In Cepheus, the random career system takes care of the rest. You need to "make something out of what you get," which is part of the challenge of playing a randomized character. Some like the challenge, while others want complete control.
But now, let's take a step back.
Cepheus Modern is an 86-page game. Most of these "2d6 small book games" are anywhere from 30 to 80 pages. Is that really enough game to have fun with? Are we going to get enough character complexity and rules options to give us "meat on the bones" to have a satisfying game experience?
I am a GURPS player, and I will always answer that question with a "no." Compared to GURPS, nothing ever has enough depth for me.
But, given the time and commitment to play GURPS, a 2d6 game is a far more versatile choice than a d20 game. Where in a d20 game you need a huge framework of spells, classes, powers, and rules, a 2d6 game can do a lot more in fewer pages. This 86-page 2d6 game does what a 5E-based game would take 320 pages to fully explore. OSR games would be about half that.
Anything 5E these days is so chronically overwritten, full of fluff, and talking itself in circles it is almost a parody of itself these days. The D&D 2024 Dungeon Master's Guide has huge chapters, pages long, that talk in circles, and the best advice they can give you after all that is, "Just come up with a way to handle it yourself." Thanks for nothing, paid-by-the-word writers.
I would also choose a 2d6 game over a rules-light narrative game, such as FATE. There is more "meat" here for me to dig into. Rules and choices matter. Even though the characters and basic game rules are straightforward, there is a lot more to play with here than most rules-light frameworks.
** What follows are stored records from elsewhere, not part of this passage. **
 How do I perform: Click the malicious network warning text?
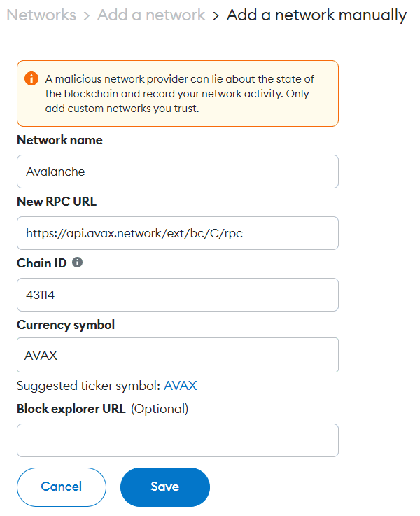point(179,93)
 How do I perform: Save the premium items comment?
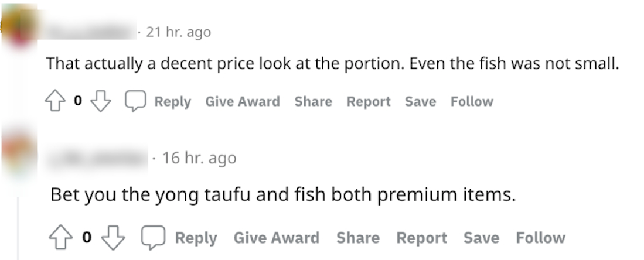(481, 238)
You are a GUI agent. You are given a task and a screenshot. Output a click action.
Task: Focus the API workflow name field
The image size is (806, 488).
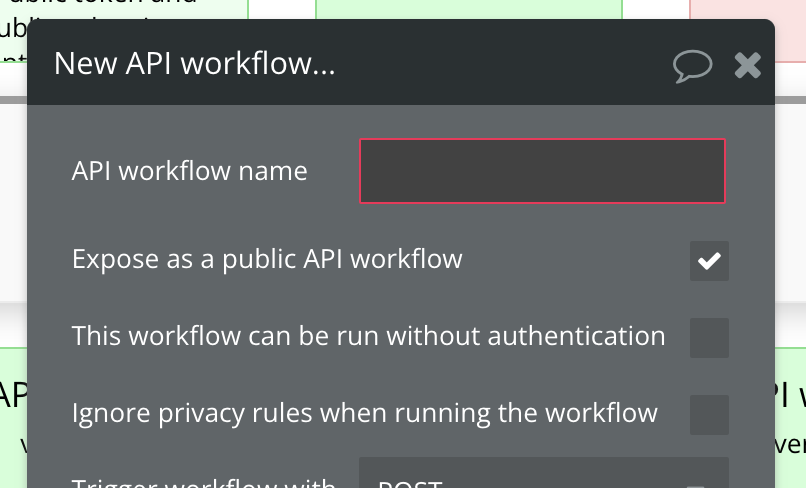(542, 171)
Given that the original 2d6 Traveller and GURPS are sister games, moving between either is trivial. While they may not share the same rules, there are enough similarities here that if you know how to play one, you know the other, and even converting entire campaigns "once they get good" is a trivial matter. So I think of Cepheus Engine games as "rapid prototype tools" to see if there is fun in a setting or situation, and I always have the freedom to convert it all to GURPS later, if I want the depth.
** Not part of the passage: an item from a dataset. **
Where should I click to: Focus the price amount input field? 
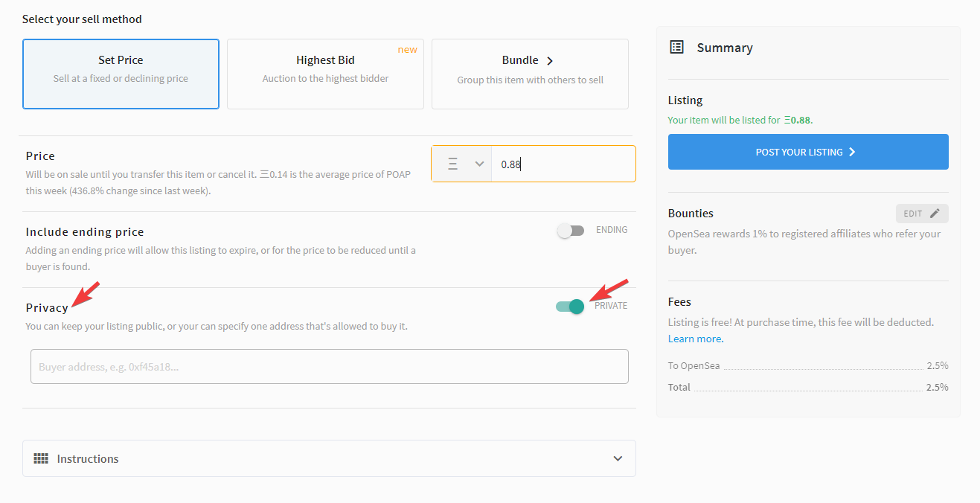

And when it comes down to it, if all you gave me was a ham sandwich for rules, I could role-play using that. This is how 5E misses the mark so hard. It is not about the rules, creating excellent tactical combat rules, or fancy narrative systems! It is about what you bring to the table with your character and involvement with the story. You don't need rules to role-play, and they can get in the way.
If all I have is my 2d6 character, I can bring that to life.
As a referee, if all I have is a 2d6 combat system, I can make that as compelling as a rules-heavy combat game. If a 2d6 game gives me no "narrative tools," I have enough experience to make the game just as fun as if we had all sorts of pools, points, special dice, and narrative economy systems. Too many rules can get in the way.
It is 100% about the stories you bring to the table.